Kreskin then told the audience to fold the slips of paper and put them in envelopes being passed around. Kreskin asked for a volunteer to pick a random piece of paper and confirm or deny his impressions of what was written:
Kreskin: “Does it say married?”
Audience member: “Yes.”
Kreskin: “Does it have a date?”
Audience member: “Yes.”
Kreskin named the date written. He was correct. Kreskin then wrote in a notebook and asked the year written. It was 2009. Kreskin turned the notebook; he had written “2009.” He also knew there had been something written then scribbled out on the paper, which was confirmed.
The other favorite of the night was Kreskin’s infamous “Hide Kreskin’s paycheck” segment. Kreskin picks six members from the audience to form a “committee” whose members do not know each other or Kreskin. Kreskin is then escorted from the stage to a location where he cannot see or hear what is going on, while the committee hides his payment.

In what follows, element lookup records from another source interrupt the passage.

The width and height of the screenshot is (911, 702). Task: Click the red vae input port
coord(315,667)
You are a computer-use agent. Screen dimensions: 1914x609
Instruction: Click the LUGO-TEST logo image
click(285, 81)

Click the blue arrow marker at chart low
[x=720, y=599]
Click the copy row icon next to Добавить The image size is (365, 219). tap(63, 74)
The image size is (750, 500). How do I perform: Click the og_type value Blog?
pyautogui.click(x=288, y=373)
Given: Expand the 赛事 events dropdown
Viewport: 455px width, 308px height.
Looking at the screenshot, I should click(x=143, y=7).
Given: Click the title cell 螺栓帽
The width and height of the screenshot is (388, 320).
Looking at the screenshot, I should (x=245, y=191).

When Kreskin returns, there are no questions asked; it is total silence. He sets off through the auditorium, the committee member who last touched his check in tow. If he doesn’t find his check, he’ll give it up. He’s only failed 10 of 6,000 attempts.

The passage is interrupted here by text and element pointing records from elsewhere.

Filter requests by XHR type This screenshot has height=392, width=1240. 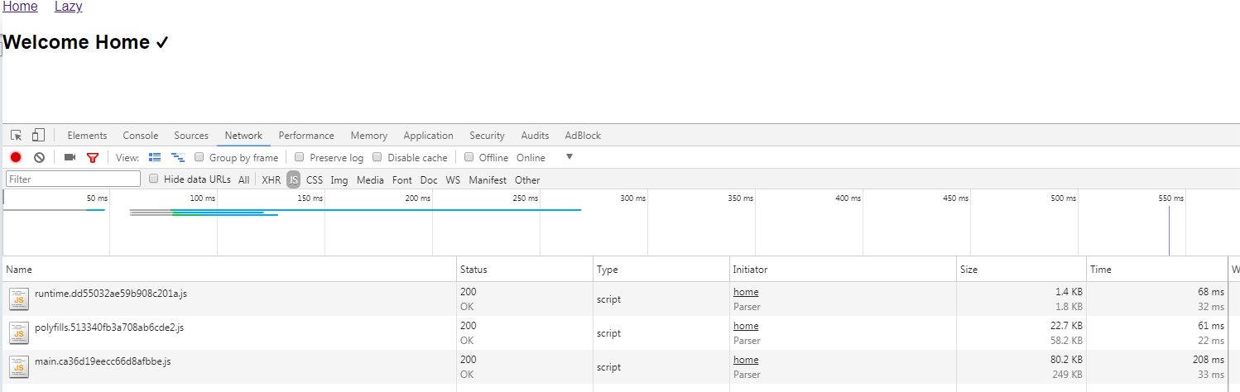pyautogui.click(x=272, y=180)
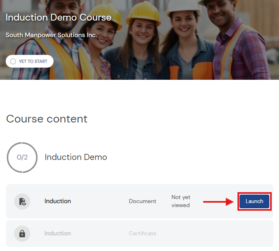Expand the Induction Demo section heading
279x251 pixels.
coord(76,157)
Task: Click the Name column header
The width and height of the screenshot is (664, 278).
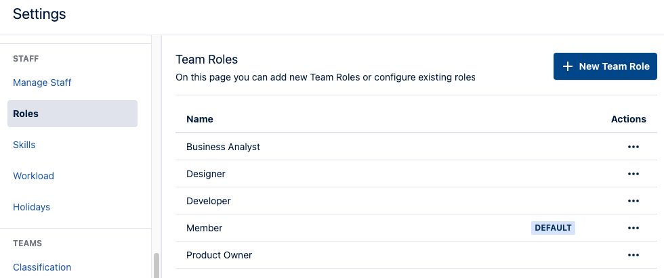Action: tap(200, 119)
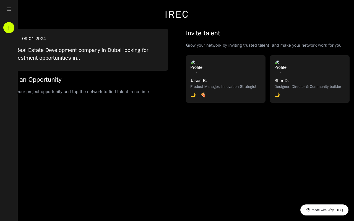The image size is (354, 221).
Task: Click the moon icon on Sher D.'s card
Action: [277, 95]

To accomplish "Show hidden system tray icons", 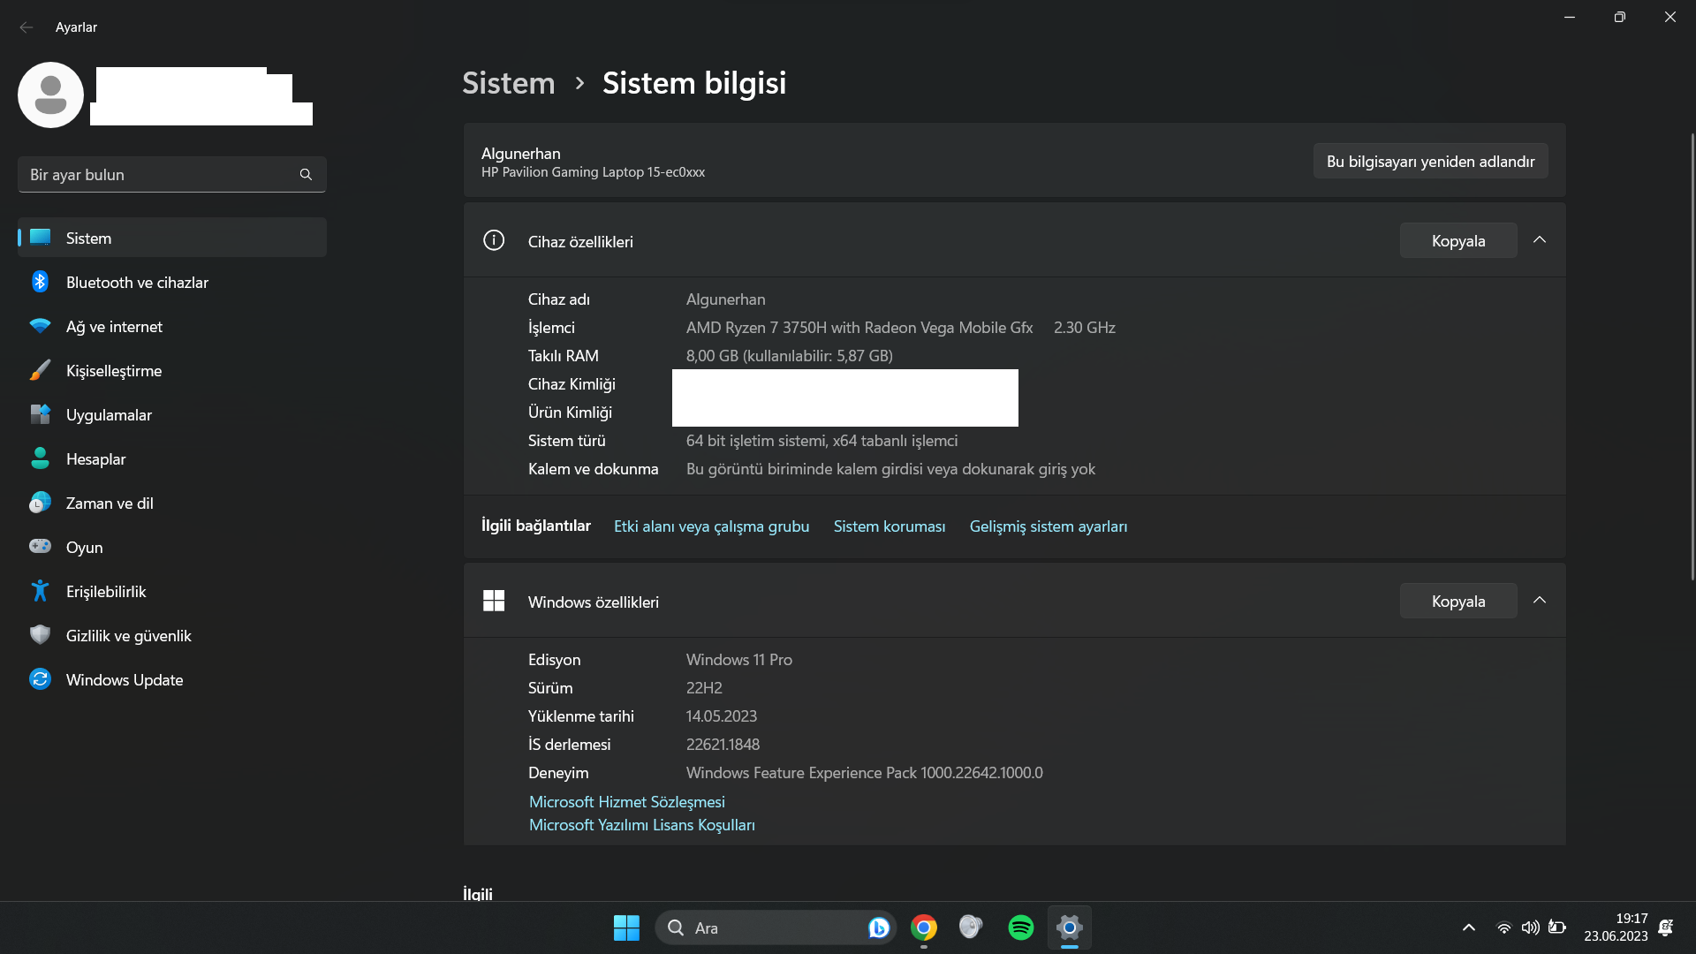I will click(1468, 928).
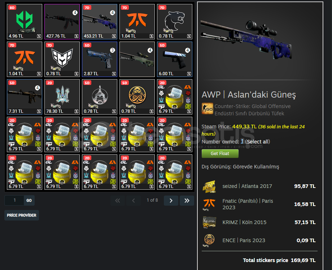Click the green Imperial sticker 4.96 TL

coord(25,22)
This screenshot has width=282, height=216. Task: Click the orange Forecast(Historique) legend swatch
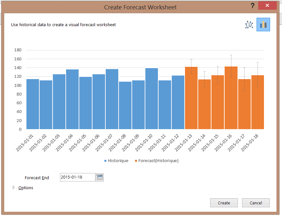[136, 161]

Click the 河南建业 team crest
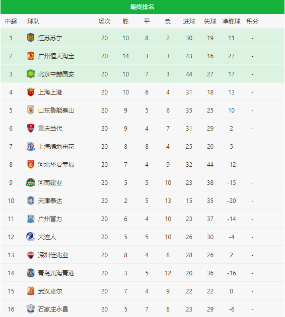coord(31,182)
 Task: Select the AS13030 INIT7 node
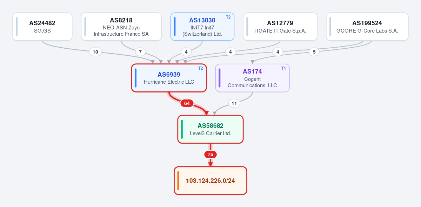[202, 27]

One of the most bizarre places he’s found his check was under a gentleman’s upper denture plate. Luckily, he didn’t have to explore anyone’s mouth that night, as his check was hidden in a lidded cup.
Overall, impressions were good and most said they would see Kreskin again. Virgina Freel and Joe Cazier said they loved everything about the show, especially the humor. What Cazier likely found most amusing was, before the show, people would approach his father, John Cazier, in the lobby, thinking he was Kreskin.
Kreskin told Ink Free News he thought the show had gone, “extremely, extremely well.”
The IFN reporter asked Kreskin how his act has varied over the years and he said, “I’ve never been asked that. That’s interesting. You’re the first person to ask me that in my entire career and I’ve been interviewed in-depth.” Kreskin said the reason is probably because his show relies heavily on audience interaction and the audience always varies. It’s like seeing the show the first time, every time.
Kreskin said he’s been doing this 67 years. When asked how long he would continue, he said, “Until I die. I’ll officially retire 10 days after I pass away.” He said his epitaph will read, “I still know what you’re thinking.”
For the closing of the show, and the interview, Kreskin reiterated his heartfelt sentiment, “To those who believe, no explanation is necessary. To those who do not believe, no explanation is possible.”